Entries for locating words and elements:
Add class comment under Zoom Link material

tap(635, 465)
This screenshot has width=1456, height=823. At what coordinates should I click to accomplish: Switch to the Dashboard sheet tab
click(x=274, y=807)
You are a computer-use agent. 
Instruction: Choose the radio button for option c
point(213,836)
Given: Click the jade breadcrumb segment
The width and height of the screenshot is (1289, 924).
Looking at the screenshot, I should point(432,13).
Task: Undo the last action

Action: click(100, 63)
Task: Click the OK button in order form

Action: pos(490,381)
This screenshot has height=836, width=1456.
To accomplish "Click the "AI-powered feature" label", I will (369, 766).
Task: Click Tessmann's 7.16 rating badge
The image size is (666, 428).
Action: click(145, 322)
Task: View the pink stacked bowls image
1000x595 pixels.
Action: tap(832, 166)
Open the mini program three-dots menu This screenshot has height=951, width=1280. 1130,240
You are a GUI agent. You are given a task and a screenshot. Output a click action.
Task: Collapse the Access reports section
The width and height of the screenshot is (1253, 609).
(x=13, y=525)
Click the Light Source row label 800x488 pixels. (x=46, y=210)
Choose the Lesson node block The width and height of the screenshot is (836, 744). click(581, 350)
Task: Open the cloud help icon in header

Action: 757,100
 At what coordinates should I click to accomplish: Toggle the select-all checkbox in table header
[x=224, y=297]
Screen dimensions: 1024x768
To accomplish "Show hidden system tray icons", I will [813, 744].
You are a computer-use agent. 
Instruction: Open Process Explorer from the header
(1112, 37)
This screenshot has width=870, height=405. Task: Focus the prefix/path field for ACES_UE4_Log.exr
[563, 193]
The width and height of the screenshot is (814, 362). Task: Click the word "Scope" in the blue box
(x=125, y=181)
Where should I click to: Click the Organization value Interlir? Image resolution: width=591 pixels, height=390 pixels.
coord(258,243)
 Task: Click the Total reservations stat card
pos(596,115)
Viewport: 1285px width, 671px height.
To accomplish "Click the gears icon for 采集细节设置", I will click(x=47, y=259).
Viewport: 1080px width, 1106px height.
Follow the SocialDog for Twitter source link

**Problem details**
Which lines in the rows above contain the string "button", matching its case exactly? Pick out each one and copy it.

**The answer**
Instruction: Choose the radio button for option c
Task: Click the OK button in order form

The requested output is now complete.